One argument that project opponents have consistently raised in their lawsuits is that the Public Use Clause of the Fifth Amendment to the U.S. Constitution bars the taking of private property for these pipelines. The Public Use Clause states: “nor shall private property be taken for public use, without just compensation.” 2 U.S. Const. amend. V. The problem with this argument, however, is that energy pipelines, like water pipelines, railroads, and electric transmission lines, have for decades been held out as the most fundamental of public uses, leading to consistent losses in the courts. 3 See James W. Coleman & Alexandra B. Klass, Energy and Eminent Domain, 104 Minn. L. Rev. 659, 671, 682-83, 688-89 (2019) (discussing the use of eminent domain to construct oil and natural gas pipelines and longstanding state and federal policies making legal challenges to such projects difficult).
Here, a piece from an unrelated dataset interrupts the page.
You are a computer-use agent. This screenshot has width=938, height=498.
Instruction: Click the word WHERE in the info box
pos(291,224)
This Essay explores how courts are beginning to grapple anew with the role of the Public Use Clause in an age of energy exports. It shows how industry’s desire to take advantage of export markets for newly available U.S. natural gas resources is for the first time facing resistance from the courts, which results in a more careful judicial review of industry claims that energy projects serve a public use or public benefit. In doing so, this Essay focuses specifically on the potential for greater scrutiny in federal court review of decisions by the Federal Energy Regulatory Commission (FERC) under section 7 of the Natural Gas Act. Recent case law from the D.C. Circuit involving FERC’s public use determinations as well as the agency’s practice of delaying judicial review of its decisions through so-called “tolling orders” shows increasing discomfort in the federal courts with FERC’s treatment of these projects. 4 See infra notes 22-25, 35-38 and accompanying text (explaining FERC’s use of tolling orders and judicial review of same). Such discomfort has the potential to lead to real changes in the law governing public use for natural gas pipelines. Indeed, the growing opposition to interstate natural gas pipelines may soon create a new jurisprudence surrounding eminent domain—one that continues to support the use of eminent domain for natural gas pipelines proposed for domestic use but may not support the use of eminent domain for pipelines designed to transport natural gas for export.
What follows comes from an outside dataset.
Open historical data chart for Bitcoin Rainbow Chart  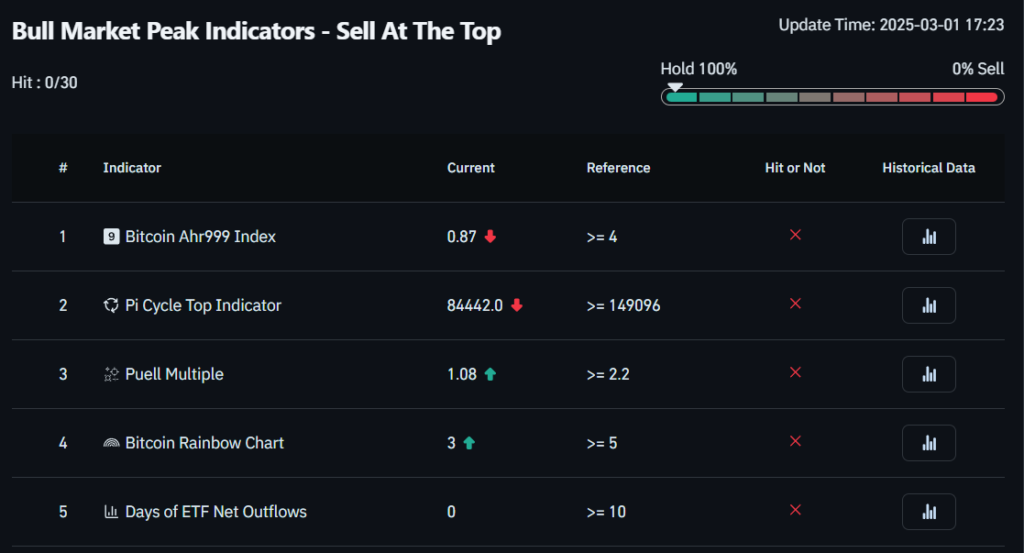point(928,443)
I. The Exclusion of Energy Projects from Post-Kelo State Legislative Reforms
The U.S. Supreme Court’s controversial 2005 decision in Kelo v. City of New London reaffirmed a broad interpretation of the Public Use Clause. 5 545 U.S. 469, 484-86 (2005). In Kelo, the Court upheld a city’s use of eminent domain in connection with an urban redevelopment plan that would include a research facility for Pfizer Corporation. 6 Id. at 473-75, 490. The Court held that economic development alone, including growing a community’s tax base and spurring job growth, could constitute a public use for purposes of the Fifth Amendment, although states were free to provide additional protection for property rights in their own statutes and constitutions. 7 Id. at 483-86, 489.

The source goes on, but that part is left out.